The governor in a chat with State House reporters after a closed-doors meeting with President Muhammadu Buhari at the Presidential Villa, Abuja, also said that about 200 persons were kidnapped by the terrorists within the same period.

Sani-Bello was in Abuja to brief the President on developments in his state, gave a breakdown of the attacks and their impacts on residents.

He blamed delayed response to distress calls on the lack of access roads to the communities.

However, he expressed optimism that with the new measures being put in place, the security situation in his state should improve soon.

The governor stressed the need for the contiguous states to work together to stop the terrorists from moving from one to another.

“This afternoon, I came to visit Mr President to give him an update on the security situation in Niger State with regard to banditry activities, kidnapping, and cattle rustling among others.

“We had a very fruitful discussion. We were able to review some of the invasions in the state. Unfortunately, I cannot tell you all.

“In the last few days, there have seen a lot of activities in Niger State. Hopefully, in the next few weeks, we see some relief with regard to banditry.

“I also gave a highlight on some of the challenges. Of course, our size is a disadvantage, almost nine million hectares. We lost some forests.

“In January this year alone, we suffered not less than 50 reported attacks and loss of lives, between 1st and 17th January. Within the same period, not less than 300 communities have been invaded by bandits.

“The number of people kidnapped is 200, including three Chinese nationals. We also lost some security personnel. Their number is 25. Unfortunately, we lost about 165 civilians and 30 local vigilantes.

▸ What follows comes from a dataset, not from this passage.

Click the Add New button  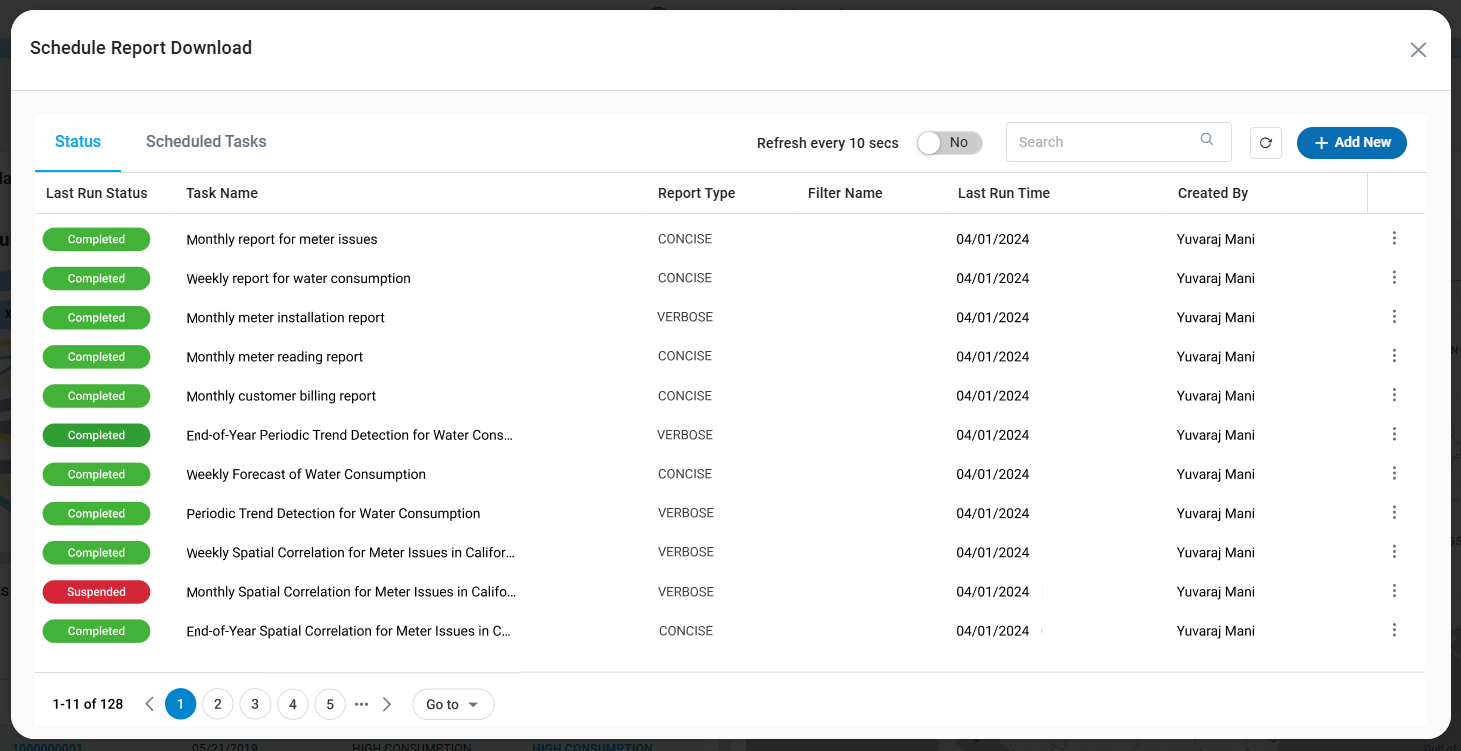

“So, it’s a very dire situation that we have been battling in the last few weeks since the beginning of this year.

“But I’m very optimistic with the kind of zeal I have seen from our security agencies and all services. I’m very optimistic that the situation will be addressed. And hopefully, we should get a very peaceful state within the shortest possible time.

“But there is still a lot of work to do. We share borders with Kaduna, Zamfara, and Kebbi States. And these bandits have the habit of hibernating between forests, moving from Zamfara to Kebbi and Kebbi to Niger.

“They take advantage of the cattle routes which they already know. They move on motorcycles. And most of the areas and communities they attack have no access roads. So, you cannot drive there. So, our response time is slow.

“But going forward, there will be new strategies which I earlier mentioned. It will help us. But I can’t disclose some of those strategies. But basically, the States of Kaduna, Niger, Kebbi would have to work together to address the situation.”

“What I realized is that they have been taking us on a merry-go-round. When we deal with them in Niger, they move to Kaduna. When Kaduna deals with them, they move to Katsina. They have been hibernating in the forest. Some of these operations need to be handled simultaneously so that we get the result.

“We are not happy and we are sad with the developments in these states. We are doing whatever we can, using kinetic and non-kinetic efforts to see that we address the present situation.

As we go on, we will try to update you from time to time on progress being made in this fight.”

Earlier around 8th January 2022, Survivors of terrorists’ attack on Rafin Danya, Barayar Zaki, Rafin Gero and Kurfa villages in Zamfara State recounted their ordeal.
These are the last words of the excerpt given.